▶ [Excerpted data]:
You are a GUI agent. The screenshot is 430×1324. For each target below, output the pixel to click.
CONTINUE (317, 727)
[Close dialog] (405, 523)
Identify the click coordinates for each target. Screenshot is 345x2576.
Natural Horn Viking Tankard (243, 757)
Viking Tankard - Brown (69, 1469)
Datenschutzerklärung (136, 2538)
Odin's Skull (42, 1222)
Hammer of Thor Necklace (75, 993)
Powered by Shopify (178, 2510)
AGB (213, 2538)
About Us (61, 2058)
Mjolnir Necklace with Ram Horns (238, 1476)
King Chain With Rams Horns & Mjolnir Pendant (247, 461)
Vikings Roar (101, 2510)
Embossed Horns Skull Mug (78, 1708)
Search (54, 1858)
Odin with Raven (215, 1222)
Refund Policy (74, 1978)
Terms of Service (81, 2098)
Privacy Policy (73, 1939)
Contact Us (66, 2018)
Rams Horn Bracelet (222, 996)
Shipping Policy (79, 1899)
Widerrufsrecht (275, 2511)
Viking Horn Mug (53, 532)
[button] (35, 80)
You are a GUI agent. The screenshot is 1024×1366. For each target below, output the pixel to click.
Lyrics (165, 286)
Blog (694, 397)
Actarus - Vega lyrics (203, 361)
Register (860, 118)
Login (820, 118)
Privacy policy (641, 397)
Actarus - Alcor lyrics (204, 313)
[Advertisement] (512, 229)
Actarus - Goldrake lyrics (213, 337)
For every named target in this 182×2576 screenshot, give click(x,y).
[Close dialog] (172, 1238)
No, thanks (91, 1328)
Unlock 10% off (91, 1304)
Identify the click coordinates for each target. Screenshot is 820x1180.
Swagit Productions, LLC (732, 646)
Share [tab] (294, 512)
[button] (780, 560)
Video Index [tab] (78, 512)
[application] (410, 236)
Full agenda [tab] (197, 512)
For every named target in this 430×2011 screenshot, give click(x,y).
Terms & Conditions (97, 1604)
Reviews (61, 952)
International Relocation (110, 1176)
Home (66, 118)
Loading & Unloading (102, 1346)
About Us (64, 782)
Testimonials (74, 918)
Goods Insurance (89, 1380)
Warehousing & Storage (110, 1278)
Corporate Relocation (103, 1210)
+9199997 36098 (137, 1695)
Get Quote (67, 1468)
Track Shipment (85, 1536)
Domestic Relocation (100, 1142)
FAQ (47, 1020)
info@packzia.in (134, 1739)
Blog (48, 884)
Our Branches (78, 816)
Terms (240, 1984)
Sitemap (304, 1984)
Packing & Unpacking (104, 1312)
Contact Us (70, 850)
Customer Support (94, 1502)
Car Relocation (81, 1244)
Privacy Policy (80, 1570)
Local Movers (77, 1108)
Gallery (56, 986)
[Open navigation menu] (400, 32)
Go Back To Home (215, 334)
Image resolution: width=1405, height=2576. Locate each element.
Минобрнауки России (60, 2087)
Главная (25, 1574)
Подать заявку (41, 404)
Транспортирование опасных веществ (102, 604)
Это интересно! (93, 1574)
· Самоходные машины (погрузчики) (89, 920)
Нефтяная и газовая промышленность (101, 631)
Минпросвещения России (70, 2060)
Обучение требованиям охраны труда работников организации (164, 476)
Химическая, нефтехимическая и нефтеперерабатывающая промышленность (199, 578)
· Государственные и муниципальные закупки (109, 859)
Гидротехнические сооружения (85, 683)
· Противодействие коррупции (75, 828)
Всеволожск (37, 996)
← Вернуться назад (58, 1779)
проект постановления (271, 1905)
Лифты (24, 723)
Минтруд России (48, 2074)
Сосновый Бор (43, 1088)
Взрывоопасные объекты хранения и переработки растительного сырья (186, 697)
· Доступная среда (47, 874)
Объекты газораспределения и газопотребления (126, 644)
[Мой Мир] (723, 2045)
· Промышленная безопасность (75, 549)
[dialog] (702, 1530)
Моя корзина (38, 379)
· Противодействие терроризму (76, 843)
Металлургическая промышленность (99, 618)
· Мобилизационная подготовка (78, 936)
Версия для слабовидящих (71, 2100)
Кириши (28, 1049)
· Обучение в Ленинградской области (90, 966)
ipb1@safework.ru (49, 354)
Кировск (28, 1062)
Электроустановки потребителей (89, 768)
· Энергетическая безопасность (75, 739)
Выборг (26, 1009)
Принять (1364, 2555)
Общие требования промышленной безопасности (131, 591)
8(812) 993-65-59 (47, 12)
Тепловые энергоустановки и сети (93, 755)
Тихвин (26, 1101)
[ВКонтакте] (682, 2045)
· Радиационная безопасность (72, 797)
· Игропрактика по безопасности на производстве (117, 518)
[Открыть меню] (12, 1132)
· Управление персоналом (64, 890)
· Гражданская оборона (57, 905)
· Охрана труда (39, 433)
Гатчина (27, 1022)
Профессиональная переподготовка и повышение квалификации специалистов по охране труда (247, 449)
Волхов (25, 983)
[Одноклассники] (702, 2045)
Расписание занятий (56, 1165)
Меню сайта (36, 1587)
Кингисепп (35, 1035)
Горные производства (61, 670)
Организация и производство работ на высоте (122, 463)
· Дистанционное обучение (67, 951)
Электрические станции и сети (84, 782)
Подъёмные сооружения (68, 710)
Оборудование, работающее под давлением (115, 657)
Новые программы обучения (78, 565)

▶ [Problem]: From the listing above, the lines starting with the one that has "Packing & Unpacking (104, 1312)" and running through the one that has "Гатчина (27, 1022)" should be copied exactly, ends included.

▶ [Result below]:
Packing & Unpacking (104, 1312)
Contact Us (70, 850)
Customer Support (94, 1502)
Car Relocation (81, 1244)
Privacy Policy (80, 1570)
Local Movers (77, 1108)
Gallery (56, 986)
[Open navigation menu] (400, 32)
Go Back To Home (215, 334)
Image resolution: width=1405, height=2576. Locate each element.
Минобрнауки России (60, 2087)
Главная (25, 1574)
Подать заявку (41, 404)
Транспортирование опасных веществ (102, 604)
Это интересно! (93, 1574)
· Самоходные машины (погрузчики) (89, 920)
Нефтяная и газовая промышленность (101, 631)
Минпросвещения России (70, 2060)
Обучение требованиям охраны труда работников организации (164, 476)
Химическая, нефтехимическая и нефтеперерабатывающая промышленность (199, 578)
· Государственные и муниципальные закупки (109, 859)
Гидротехнические сооружения (85, 683)
· Противодействие коррупции (75, 828)
Всеволожск (37, 996)
← Вернуться назад (58, 1779)
проект постановления (271, 1905)
Лифты (24, 723)
Минтруд России (48, 2074)
Сосновый Бор (43, 1088)
Взрывоопасные объекты хранения и переработки растительного сырья (186, 697)
· Доступная среда (47, 874)
Объекты газораспределения и газопотребления (126, 644)
[Мой Мир] (723, 2045)
· Промышленная безопасность (75, 549)
[dialog] (702, 1530)
Моя корзина (38, 379)
· Противодействие терроризму (76, 843)
Металлургическая промышленность (99, 618)
· Мобилизационная подготовка (78, 936)
Версия для слабовидящих (71, 2100)
Кириши (28, 1049)
· Обучение в Ленинградской области (90, 966)
ipb1@safework.ru (49, 354)
Кировск (28, 1062)
Электроустановки потребителей (89, 768)
· Энергетическая безопасность (75, 739)
Выборг (26, 1009)
Принять (1364, 2555)
Общие требования промышленной безопасности (131, 591)
8(812) 993-65-59 (47, 12)
Тепловые энергоустановки и сети (93, 755)
Тихвин (26, 1101)
[ВКонтакте] (682, 2045)
· Радиационная безопасность (72, 797)
· Игропрактика по безопасности на производстве (117, 518)
[Открыть меню] (12, 1132)
· Управление персоналом (64, 890)
· Гражданская оборона (57, 905)
· Охрана труда (39, 433)
Гатчина (27, 1022)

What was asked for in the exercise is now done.